Membre du premier groupe néonazi skinhead aux États-Unis dans les années 80 et 90, Christian Picciolini a depuis répudié les idées haineuses et milite partout sur la planète contre l'endoctrinement d'extrême droite au moyen de son organisation Life After Hate. « Le pire reste à venir : Trump a été élu il y a 15 jours à peine », dit M. Picciolini, qui vient de faire paraître Romantic Violence : Memoirs of an American Skinhead, un livre qui retrace son parcours unique. La Presse l'a joint chez lui, en Illinois.

Des médias utilisent le terme « alt-right » pour parler des suprémacistes blancs qui vivent une nouvelle impulsion depuis la victoire de Donald Trump. En quoi ce groupe est-il différent des néonazis ?

C'est la même chose. Les gens qui adhèrent à ces idées sont des néonazis, mais le terme fait peur, alors ils utilisent des termes comme « alt-right » ou bien « socialistes nationaux ». Le groupe est très conscient de son image. Les membres ont appris à ne pas se promener avec leur drapeau avec une croix gammée, ou à se faire tatouer ou à se raser la tête... Mais les idées sont les mêmes. C'est une nouvelle incarnation du mouvement néonazi.

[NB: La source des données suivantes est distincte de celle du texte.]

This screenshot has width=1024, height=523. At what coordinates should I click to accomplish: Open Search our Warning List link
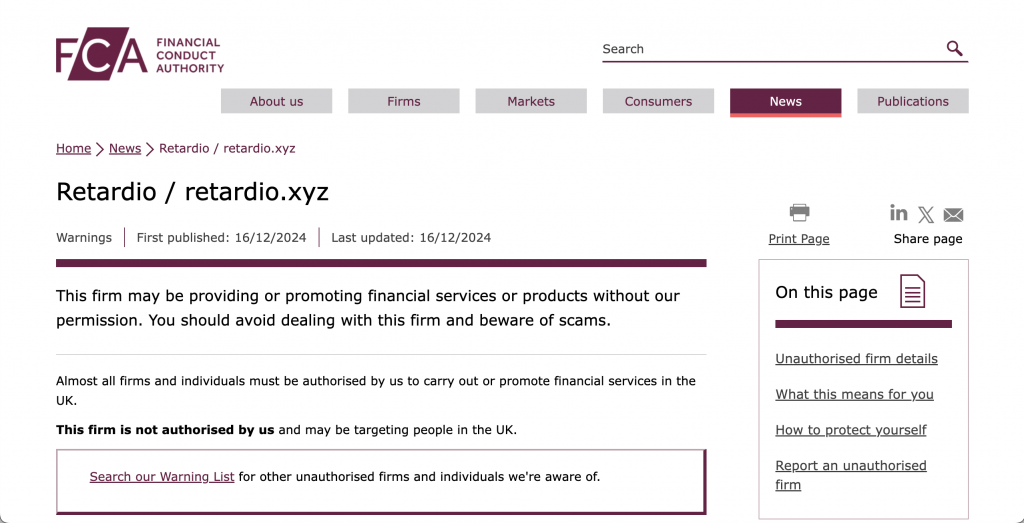coord(162,477)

Avez-vous été surpris de voir des gens faire le salut nazi à une conférence de gens d'extrême droite à Washington en fin de semaine ?

Non. C'est la même rhétorique que nous enseignions avec les skinheads il y a plusieurs années, et aujourd'hui, on passe de la théorie à la pratique.

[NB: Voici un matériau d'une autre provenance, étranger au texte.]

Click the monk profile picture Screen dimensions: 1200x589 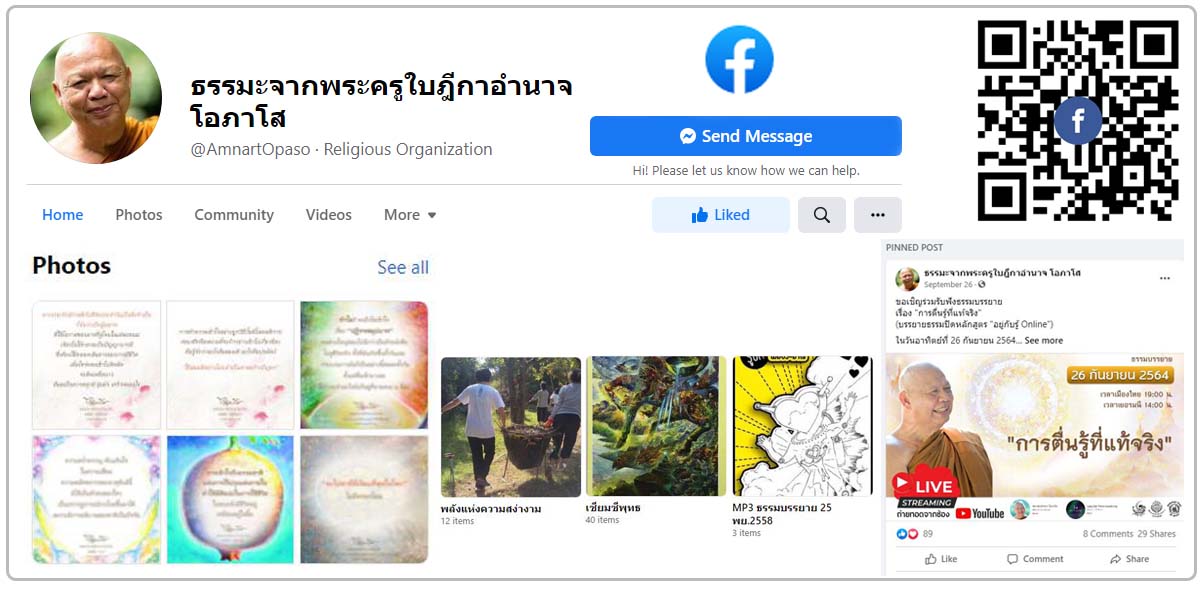(96, 98)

L'élection de Trump a servi de bougie d'allumage pour ces gens, qui se sentent légitimés dans leur haine. C'est un mouvement de masse fondé sur l'ignorance, la peur et la désinformation. Et ce n'est pas un groupe isolé. C'est un problème gigantesque que j'ai personnellement sous-estimé, même si je m'y intéresse depuis des années. Le bon côté, si on peut appeler ça comme ça, c'est que le problème vient de sortir de l'ombre, et qu'on s'y intéresse sur la place publique.

Contrairement à d'autres observateurs, vous ne donnez pas à Donald Trump le « bénéfice du doute ». Pourquoi ?

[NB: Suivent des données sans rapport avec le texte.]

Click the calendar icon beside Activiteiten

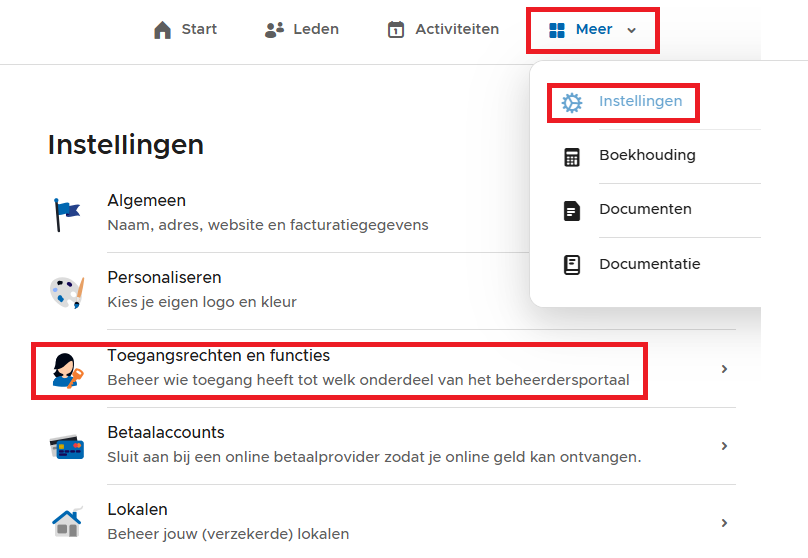(x=396, y=30)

Tout ce que Trump a fait durant sa campagne et jusqu'à aujourd'hui est de parler d'expulsions massives, de registre de musulmans, d'isolement national, de marginalisation des personnes LGBTQ, de rabaisser les femmes... Et depuis son élection, Trump n'a rien dit pour modifier ce bilan.

Bien des gens disent : « Attendons de voir. » Attendons de voir quoi ? Tout ce qu'il a proposé sont des choses auxquelles, en tant qu'Américains, et je suppose en tant que Canadiens, nous sommes opposés.

En plus, il vient de nommer dans son cabinet des gens qui défendent l'idéologie du nationalisme blanc. Ça ne me donne pas espoir de voir les choses s'améliorer ; ça me donne au contraire à penser que les choses vont aller en empirant. Et c'est aussi vrai pour le Canada : il y a des groupes néonazis très actifs au Canada et aussi en Europe.

Comment entrevoyez-vous les prochains mois ?

Donald Trump a été élu il y a 15 jours à peine, et les dernières statistiques montrent que plus de 800 crimes haineux ont été répertoriés aux États-Unis depuis l'élection. C'est une statistique qui me donne froid dans le dos. Je ne crois pas que nous allons voir une diminution de ces gestes, je crois au contraire qu'ils vont augmenter après le 20 janvier 2017, quand la nouvelle administration sera au pouvoir et implantera ses politiques.

Pour certains partisans de Trump, c'est presque un devoir patriotique d'avilir les gens qui sont contre eux. Je crois que nous allons voir une hausse des crimes haineux, une hausse du discours haineux, une hausse dans la visibilité de ce mouvement. Même CNN accorde du temps d'antenne à des suprématistes blancs. Je n'ai pas de problème à ce qu'on parle du sujet, mais carrément donner du temps d'antenne à des gens comme David Duke ou Richard Spencer, du groupe néonazi alt-right, c'est une mauvaise idée.

La bonne nouvelle, c'est que l'élection de Donald Trump a mobilisé les gens qui s'opposent à ces idées. Depuis deux semaines, j'ai reçu un nombre sans précédent de demandes de la part d'amis, de connaissances, de ma famille, d'anciens collègues, qui veulent s'impliquer activement. Les gens sentent qu'ils ne peuvent plus rester silencieux.